New vcov(*, complete=TRUE) etc -- coef(<lm>) vs coef(<aov>)

Martin Maechler
In reply to this post by Martin Maechler
>>>>> Martin Maechler <[hidden email]>
>>>>>     on Thu, 2 Nov 2017 21:59:00 +0100 writes:

>>>>> Fox, John <[hidden email]>
>>>>>     on Thu, 14 Sep 2017 13:46:44 +0000 writes:

    >> Dear Martin, I made three points which likely got lost
    >> because of the way I presented them:

    >> (1) Singularity is an unusual situation and should be
    >> made more prominent. It typically reflects a problem with
    >> the data or the specification of the model. That's not to
    >> say that it *never* makes sense to allow singular fits
    >> (as in the situations you mentions).

    >> I'd favour setting singular.ok=FALSE as the default, but
    >> in the absence of that a warning or at least a note. A
    >> compromise would be to have a singular.ok option() that
    >> would be FALSE out of the box.

    >> Any changes would have to be made very carefully so as
    >> not to create chaos.

    > I for one, am too reluctant to want to change the default
    > there.

    >> That goes for the points below as well.

    >> (2) coef() and vcov() behave inconsistently, which can be
    >> problematic because one often uses them together in code.

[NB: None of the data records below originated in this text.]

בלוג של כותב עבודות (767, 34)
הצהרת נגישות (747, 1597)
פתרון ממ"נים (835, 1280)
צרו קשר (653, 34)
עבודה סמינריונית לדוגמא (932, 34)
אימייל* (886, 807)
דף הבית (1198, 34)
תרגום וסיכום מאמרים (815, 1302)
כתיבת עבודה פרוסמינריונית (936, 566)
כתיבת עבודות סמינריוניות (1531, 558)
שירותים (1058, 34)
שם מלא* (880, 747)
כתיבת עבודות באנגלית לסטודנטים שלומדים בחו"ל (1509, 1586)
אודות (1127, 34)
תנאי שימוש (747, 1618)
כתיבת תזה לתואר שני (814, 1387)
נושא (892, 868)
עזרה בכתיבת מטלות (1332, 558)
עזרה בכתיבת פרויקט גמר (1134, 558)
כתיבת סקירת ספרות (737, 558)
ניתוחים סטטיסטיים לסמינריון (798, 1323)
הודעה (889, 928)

    > indeed; and I had agreed on that.  As of today, in R-devel
    > only they now behave compatibly.  NEWS entry

    >     • The “default” ("lm" etc) methods of vcov() have
    > gained new optional argument complete = TRUE which makes
    > the vcov() methods more consistent with the coef() methods
    > in the case of singular designs.  The former behavior is
    > now achieved by vcov(*, complete=FALSE).


    >> (3) As you noticed in your second message, lm() has a
    >> singular.ok argument and glm() doesn't.

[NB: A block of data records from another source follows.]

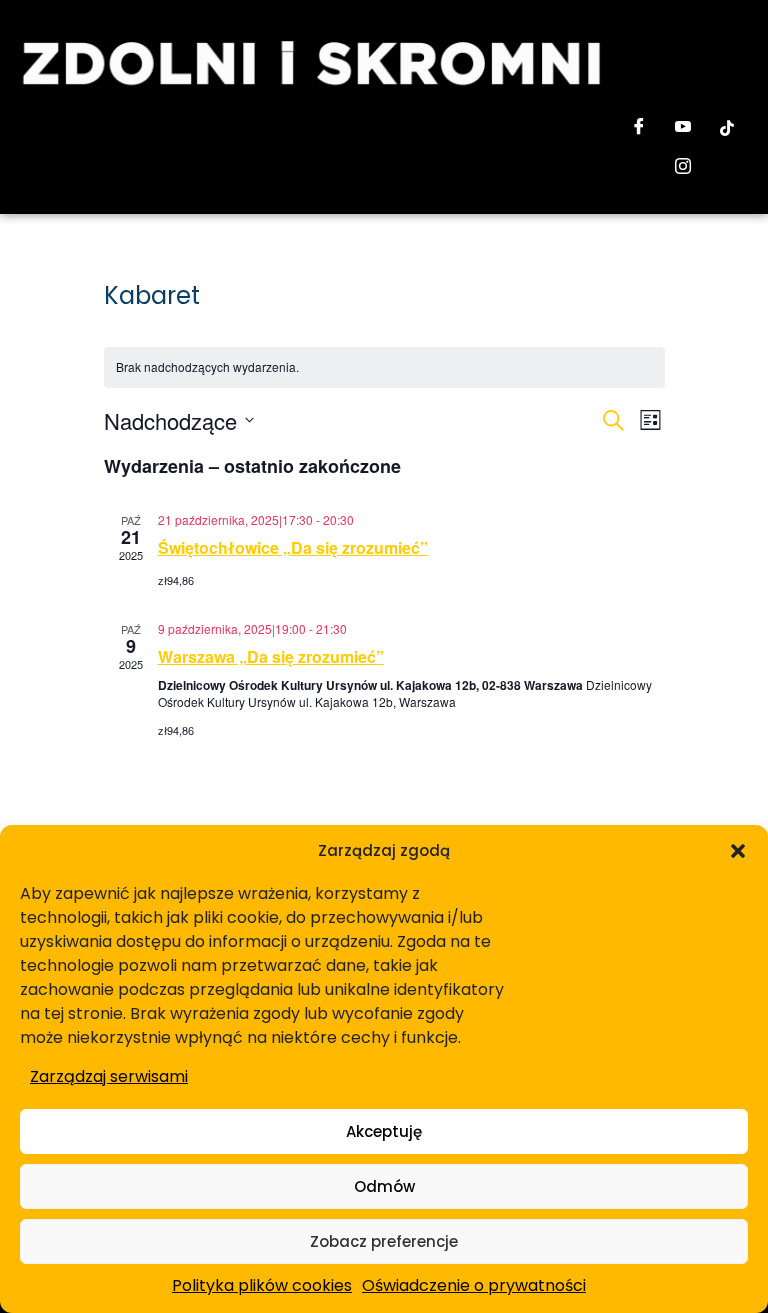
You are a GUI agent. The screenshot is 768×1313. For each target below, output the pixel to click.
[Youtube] (683, 128)
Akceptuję (384, 1131)
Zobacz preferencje (384, 1241)
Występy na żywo (175, 126)
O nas (68, 126)
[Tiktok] (727, 128)
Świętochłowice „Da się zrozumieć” (293, 547)
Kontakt (195, 164)
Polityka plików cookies (262, 1285)
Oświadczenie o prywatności (474, 1285)
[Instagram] (683, 168)
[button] (738, 851)
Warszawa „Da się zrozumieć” (271, 656)
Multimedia (302, 126)
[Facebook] (639, 128)
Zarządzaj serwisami (109, 1076)
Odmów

    > and that has been amended even earlier (a bit more than a
    > month ago) in R-devel svn rev 73380 with NEWS entry

    >     • glm() and glm.fit get the same singular.ok=TRUE
    > argument that lm() has had forever.  As a consequence, in
    > glm(*, method = <your_own>), user specified methods need
    > to accept a singular.ok argument as well.

    >> I'll take a look at the code for glm() with an eye
    >> towards creating a patch, but I'm a bit reluctant to mess
    >> with the code for something as important as glm().

    > and as a matter of fact you did send me +- the R code part
    > of that change.

    > My current plan is to also add the 'complete = TRUE'
    > option to the "basic" coef() methods, such that you also
    > have consistent coef(*, complete=FALSE) and vcov(*,
    > complete=FALSE) behaviors.

and indeed I had added the above a bit later.

However, to my surprise, I have now found that we have a
coef.aov() method -- completely undocumented which behaves *differently*:

where as the default coef() method which is called for lm(..)
results gives *all* coefficients, and gives  NA  for "aliased" ones,
the aov method *drops* the  NA  coefficients  and has done so
"forever"  (I've checked R version 1.1.1 of April 14, 2000).

vcov() on the other hand has not had a special "aov" method, but
treats aov() and lm() results the same... which means that in
R-devel the vcov() method for an aov() object  uses
'complete=TRUE' and gives NA rows and columns for the aliased coefficients,
whereas  coef.aov()  removes all the NAs  and  gives only the
"non-aliased" coefficients.   Consequently, in R-devel,
vcov(<aov>) and coef(<aov>)  are *now* incoherent, whereas these
two *were* coherent before the change.

I propose to
1. continue the strategy to keep coef() back-compatible  and
2. to *document* the "surprising" behavior of coef.aov()
3. introduce a  vcov.aov()  with complete=FALSE  default
   behavior which is compatile to the coef.aov() one [where I'd
   also introduce the no-change  'complete=FALSE' argument].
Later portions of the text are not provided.